Alvo da Lava Jato do Cerrado encontrado morto em Goiânia

Alvo da Lava Jato do Cerrado encontrado morto em Goiânia

Claudionor Francisco Guimarães Filho, supervisor de qualidade da empresa de Saneamento do governo Marconi Perillo (PSDB), foi alvo de condução coercitiva na deflagração da Operação Decantação

Julia Affonso e Fausto Macedo

29 de agosto de 2016 | 16h07

Saneago. Foto: Reprodução/Google Streetview

Saneago. Foto: Reprodução/Google Streetview

O supervisor de qualidade da empresa de Saneamento de Goiás (Saneago), Claudionor Francisco Guimarães Filho, foi encontrado morto nesta segunda-feira, 29, em Goiânia. Claudionor foi alvo de condução coercitiva e busca e apreensão na Operação Decantação, a Lava Jato do Cerrado, na quarta-feira, 24.

Claudionor foi encontrado no Jardim Botânico de Goiânia, segundo o jornal ‘O Popular’, enforcado em uma árvore. A Polícia Civil trabalha com a hipótese de suicídio.

Segundo a investigação, Claudionor era um dos funcionários da empresa que tinha conhecimento do esquema Saneago. A Saneago teria bancado partidos com recursos do PAC, do BNDES e da Caixa, além da quitação de dívidas de campanha da reeleição do governador Marconi Perillo (PSDB), em 2014. Os desvios, segundo a PF, chegaram a R$ 4,5 milhões.

Na quarta-feira, 24, a Polícia Federal e a Procuradoria da República prenderam o presidente regional do PSDB, Afrêni Gonçalves, por suspeita de envolvimento com o esquema. Nesta segunda, 29, Afrêni foi solto por ordem judicial, mas ao tucano foram impostas restrições – por exemplo, ele não poderá fazer contato com outros alvos da Decantação nem mesmo pelas redes sociais ou e-mail.

Grampos da PF pegaram Claudionor, em 8 de dezembro de 2015, com um representante da empresa Tecnobombas, contratada pela Saneago. Para os investigadores, a conversa mostra ‘o poder de influência da empresa Tecnobombas no âmbito da Saneago’.

Em um telefonema, o representante da Tecnobombas ‘insiste em obter com Claudionor as curvas (possivelmente trata-se de curvas de desempenho) das bombas ofertadas pelos concorrentes’.

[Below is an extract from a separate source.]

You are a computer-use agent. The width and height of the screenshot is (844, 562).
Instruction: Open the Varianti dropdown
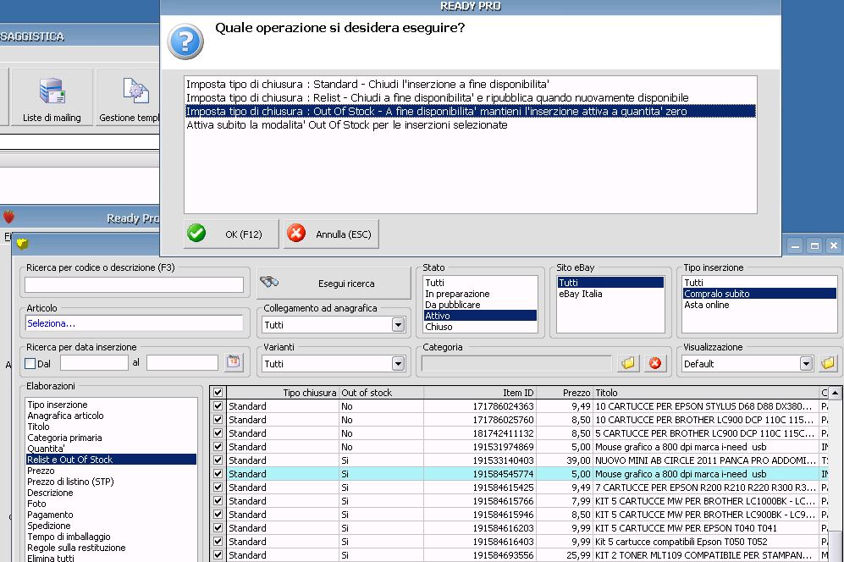[398, 364]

Segundo a investigação, Claudionor ‘sabe que o pedido é criminoso, tanto que de início nega o acesso, afirmando que não seria possível’, mas ‘no decorrer da ligação, acaba cedendo, informando que olharia a informação e depois conversaria’ com o representante da empresa, ‘assim que chegasse no setor de controle de qualidade da Saneago, e assim o fez’.

COM A PALAVRA, A SANEAGO

“A Saneago lamenta profundamente o falecimento do engenheiro civil Claudionor Francisco Guimarães Filho, na manhã desta segunda-feira (29). Claudionor trabalhou como gerente de Topografia, foi coordenador de Projetos da Superintendência de Estudos e Projetos da Companhia e, atualmente, estava lotado na Supervisão de Qualidade. A Saneago está prestando toda assistência necessária aos familiares, nesse momento de tamanha dor.”